_THE REQUEST_
Copy the rows word for word, from the line holding "Viewport: 553px width, 465px" to the line holding "pos(161,514)", with both of those lines included.

─── SUPPLIED ENTRIES ───

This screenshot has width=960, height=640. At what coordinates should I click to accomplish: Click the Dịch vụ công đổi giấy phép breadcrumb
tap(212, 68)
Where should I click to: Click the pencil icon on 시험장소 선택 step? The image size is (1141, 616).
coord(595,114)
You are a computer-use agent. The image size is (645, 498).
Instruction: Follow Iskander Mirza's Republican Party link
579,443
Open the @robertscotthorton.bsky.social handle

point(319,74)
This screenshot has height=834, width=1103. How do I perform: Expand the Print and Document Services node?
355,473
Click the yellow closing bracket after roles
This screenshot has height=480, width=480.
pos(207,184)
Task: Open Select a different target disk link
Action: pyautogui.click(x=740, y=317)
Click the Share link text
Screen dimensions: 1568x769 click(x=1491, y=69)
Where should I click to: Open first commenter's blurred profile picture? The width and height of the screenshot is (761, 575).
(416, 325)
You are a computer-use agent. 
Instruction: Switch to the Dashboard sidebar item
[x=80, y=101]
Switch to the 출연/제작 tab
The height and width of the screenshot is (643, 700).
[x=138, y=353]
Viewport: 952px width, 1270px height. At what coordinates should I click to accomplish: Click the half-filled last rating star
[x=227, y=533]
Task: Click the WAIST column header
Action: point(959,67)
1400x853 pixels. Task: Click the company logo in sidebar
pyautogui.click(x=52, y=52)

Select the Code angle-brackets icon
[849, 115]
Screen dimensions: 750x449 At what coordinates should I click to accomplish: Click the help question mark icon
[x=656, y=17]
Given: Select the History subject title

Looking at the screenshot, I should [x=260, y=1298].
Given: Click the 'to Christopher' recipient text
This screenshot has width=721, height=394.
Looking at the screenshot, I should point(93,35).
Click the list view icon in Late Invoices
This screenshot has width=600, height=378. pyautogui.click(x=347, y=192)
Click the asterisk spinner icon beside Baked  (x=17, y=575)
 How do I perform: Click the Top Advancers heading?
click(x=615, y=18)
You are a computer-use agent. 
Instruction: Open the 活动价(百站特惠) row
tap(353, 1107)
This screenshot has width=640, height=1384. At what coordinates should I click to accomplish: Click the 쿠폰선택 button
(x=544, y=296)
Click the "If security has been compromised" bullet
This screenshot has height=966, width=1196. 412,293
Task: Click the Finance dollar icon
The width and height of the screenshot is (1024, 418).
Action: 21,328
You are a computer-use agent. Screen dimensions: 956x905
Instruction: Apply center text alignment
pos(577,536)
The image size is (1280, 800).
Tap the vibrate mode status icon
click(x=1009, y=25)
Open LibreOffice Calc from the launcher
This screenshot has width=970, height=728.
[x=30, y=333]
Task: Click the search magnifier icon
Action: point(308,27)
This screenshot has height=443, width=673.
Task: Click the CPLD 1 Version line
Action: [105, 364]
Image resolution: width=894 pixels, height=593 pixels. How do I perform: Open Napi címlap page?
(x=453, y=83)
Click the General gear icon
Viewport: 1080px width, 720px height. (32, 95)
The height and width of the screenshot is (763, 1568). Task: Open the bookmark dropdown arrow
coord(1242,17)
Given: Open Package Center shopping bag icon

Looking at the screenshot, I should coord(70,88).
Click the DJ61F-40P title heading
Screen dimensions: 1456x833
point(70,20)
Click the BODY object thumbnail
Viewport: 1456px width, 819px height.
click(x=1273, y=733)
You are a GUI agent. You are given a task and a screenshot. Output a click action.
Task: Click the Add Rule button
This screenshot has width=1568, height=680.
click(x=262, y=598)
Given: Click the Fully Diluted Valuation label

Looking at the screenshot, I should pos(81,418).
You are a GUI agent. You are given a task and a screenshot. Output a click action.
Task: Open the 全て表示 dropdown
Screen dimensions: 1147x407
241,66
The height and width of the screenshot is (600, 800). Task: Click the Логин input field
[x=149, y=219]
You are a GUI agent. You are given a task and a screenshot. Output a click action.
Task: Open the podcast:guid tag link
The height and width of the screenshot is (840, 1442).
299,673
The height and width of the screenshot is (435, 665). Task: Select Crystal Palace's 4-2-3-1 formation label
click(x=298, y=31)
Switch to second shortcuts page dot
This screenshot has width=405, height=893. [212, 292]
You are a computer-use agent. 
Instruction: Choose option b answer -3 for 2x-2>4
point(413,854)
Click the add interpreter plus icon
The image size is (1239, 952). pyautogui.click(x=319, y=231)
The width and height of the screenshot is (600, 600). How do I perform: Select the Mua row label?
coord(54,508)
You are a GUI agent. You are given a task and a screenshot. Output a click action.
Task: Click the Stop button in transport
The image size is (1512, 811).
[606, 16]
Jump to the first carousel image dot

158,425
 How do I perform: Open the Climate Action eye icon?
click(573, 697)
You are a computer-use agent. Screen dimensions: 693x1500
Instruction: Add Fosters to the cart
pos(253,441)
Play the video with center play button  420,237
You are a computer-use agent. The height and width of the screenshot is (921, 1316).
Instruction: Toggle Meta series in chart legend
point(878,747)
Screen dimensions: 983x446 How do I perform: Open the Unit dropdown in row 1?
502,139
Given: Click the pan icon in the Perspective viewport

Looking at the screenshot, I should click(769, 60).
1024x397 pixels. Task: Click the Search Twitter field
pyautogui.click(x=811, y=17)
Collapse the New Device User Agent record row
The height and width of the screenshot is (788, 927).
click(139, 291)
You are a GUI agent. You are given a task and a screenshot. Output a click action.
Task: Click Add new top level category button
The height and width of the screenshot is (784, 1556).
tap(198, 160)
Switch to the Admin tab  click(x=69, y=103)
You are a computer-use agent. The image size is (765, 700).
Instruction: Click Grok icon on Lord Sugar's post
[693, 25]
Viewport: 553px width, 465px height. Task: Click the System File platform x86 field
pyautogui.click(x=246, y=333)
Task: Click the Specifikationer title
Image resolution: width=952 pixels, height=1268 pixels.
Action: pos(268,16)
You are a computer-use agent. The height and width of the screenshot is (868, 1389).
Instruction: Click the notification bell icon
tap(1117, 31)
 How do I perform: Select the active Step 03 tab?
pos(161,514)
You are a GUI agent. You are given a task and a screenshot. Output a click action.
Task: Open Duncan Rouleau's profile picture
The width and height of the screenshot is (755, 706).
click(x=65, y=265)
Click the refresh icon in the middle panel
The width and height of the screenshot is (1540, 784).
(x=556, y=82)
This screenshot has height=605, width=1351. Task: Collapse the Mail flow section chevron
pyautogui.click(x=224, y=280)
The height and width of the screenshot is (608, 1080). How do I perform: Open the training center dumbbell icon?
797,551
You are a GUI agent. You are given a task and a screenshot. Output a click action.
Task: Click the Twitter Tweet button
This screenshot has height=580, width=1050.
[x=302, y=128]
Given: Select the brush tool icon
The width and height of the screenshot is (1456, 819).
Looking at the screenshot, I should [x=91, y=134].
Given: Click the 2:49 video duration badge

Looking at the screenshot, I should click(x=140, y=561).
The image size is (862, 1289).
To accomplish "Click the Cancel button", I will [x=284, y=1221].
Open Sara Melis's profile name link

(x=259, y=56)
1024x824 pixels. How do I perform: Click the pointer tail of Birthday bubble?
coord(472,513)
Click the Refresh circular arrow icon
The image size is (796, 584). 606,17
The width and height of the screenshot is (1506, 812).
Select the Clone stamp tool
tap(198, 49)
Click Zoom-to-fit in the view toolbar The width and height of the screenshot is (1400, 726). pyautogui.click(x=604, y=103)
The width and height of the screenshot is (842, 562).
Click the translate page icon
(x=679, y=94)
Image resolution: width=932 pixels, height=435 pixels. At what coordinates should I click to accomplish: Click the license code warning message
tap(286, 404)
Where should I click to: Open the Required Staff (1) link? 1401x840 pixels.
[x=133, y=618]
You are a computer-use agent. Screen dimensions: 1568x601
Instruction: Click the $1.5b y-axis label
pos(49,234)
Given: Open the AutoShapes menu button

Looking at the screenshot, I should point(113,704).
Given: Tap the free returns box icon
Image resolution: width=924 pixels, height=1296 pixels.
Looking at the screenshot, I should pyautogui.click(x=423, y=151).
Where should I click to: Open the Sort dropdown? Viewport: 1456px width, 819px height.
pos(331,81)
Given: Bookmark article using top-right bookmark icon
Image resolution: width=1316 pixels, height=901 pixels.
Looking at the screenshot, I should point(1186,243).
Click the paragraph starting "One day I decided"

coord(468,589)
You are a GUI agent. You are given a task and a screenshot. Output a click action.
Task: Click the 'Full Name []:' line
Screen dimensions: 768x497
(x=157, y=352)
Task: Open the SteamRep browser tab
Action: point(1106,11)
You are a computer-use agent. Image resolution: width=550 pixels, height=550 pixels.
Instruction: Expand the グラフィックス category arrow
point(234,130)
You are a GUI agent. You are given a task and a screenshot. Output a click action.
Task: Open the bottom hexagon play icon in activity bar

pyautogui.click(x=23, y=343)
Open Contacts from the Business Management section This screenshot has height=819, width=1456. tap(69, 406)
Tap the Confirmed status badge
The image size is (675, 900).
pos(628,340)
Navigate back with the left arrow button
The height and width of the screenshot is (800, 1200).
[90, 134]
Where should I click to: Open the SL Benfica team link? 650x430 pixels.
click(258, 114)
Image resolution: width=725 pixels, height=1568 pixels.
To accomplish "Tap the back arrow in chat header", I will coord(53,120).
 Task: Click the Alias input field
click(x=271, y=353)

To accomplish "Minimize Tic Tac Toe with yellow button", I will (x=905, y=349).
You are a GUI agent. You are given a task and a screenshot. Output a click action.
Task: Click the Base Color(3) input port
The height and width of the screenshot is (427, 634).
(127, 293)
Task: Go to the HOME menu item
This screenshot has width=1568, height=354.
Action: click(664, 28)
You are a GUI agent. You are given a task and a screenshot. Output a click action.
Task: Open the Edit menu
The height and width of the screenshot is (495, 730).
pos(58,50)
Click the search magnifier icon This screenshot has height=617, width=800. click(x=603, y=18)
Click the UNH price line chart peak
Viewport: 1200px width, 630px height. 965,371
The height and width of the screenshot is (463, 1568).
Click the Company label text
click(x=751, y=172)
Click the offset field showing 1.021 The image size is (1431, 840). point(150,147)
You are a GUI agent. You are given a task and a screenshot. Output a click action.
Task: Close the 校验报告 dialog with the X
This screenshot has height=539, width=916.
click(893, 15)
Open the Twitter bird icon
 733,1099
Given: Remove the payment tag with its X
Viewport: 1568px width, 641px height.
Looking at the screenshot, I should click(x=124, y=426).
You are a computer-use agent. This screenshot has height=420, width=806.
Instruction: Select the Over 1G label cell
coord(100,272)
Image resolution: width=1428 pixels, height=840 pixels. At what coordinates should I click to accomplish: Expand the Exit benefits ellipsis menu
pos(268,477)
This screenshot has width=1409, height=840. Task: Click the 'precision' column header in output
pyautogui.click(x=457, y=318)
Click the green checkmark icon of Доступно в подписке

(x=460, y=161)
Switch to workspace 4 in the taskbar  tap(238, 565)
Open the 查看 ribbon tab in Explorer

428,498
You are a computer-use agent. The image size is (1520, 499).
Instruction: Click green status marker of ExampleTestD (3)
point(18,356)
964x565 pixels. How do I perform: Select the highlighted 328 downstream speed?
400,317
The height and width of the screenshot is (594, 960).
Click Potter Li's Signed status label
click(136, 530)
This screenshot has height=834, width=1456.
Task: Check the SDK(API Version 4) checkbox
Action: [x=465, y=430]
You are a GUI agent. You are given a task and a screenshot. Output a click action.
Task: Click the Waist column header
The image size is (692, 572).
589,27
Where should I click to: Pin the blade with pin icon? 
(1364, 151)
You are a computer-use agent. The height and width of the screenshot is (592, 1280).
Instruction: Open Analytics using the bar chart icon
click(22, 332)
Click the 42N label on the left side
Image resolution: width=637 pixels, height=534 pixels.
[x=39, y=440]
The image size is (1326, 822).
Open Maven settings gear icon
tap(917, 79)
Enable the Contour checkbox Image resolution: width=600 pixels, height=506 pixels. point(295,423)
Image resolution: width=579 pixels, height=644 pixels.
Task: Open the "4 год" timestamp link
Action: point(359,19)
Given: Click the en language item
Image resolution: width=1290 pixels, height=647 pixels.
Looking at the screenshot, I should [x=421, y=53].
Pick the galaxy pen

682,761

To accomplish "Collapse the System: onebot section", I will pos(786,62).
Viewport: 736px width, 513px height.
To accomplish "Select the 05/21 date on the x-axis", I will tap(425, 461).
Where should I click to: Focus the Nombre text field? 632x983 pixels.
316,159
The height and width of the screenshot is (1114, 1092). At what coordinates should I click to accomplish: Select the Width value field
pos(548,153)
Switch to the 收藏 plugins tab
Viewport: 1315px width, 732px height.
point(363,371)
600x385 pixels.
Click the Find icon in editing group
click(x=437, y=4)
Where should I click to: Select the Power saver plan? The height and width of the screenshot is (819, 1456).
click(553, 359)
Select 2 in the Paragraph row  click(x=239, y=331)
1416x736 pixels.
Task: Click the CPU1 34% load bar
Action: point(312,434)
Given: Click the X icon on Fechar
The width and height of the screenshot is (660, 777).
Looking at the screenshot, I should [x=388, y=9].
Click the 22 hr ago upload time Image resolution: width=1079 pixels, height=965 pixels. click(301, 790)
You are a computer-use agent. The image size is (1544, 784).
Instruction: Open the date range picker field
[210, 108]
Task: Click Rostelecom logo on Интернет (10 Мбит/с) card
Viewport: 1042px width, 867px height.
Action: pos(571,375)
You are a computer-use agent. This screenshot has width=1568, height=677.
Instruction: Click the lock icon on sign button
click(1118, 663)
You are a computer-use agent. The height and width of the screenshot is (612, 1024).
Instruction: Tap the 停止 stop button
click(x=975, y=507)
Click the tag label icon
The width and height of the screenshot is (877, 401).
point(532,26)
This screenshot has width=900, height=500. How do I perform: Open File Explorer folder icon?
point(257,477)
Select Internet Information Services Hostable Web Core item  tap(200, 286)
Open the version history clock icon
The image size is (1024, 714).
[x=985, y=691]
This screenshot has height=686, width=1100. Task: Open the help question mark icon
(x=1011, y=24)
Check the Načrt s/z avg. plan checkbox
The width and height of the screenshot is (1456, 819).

───

_THE RESULT_
Viewport: 553px width, 465px height. Task: Click the System File platform x86 field
pyautogui.click(x=246, y=333)
Task: Click the Specifikationer title
Image resolution: width=952 pixels, height=1268 pixels.
Action: pos(268,16)
You are a computer-use agent. The height and width of the screenshot is (868, 1389).
Instruction: Click the notification bell icon
tap(1117, 31)
 How do I perform: Select the active Step 03 tab?
pos(161,514)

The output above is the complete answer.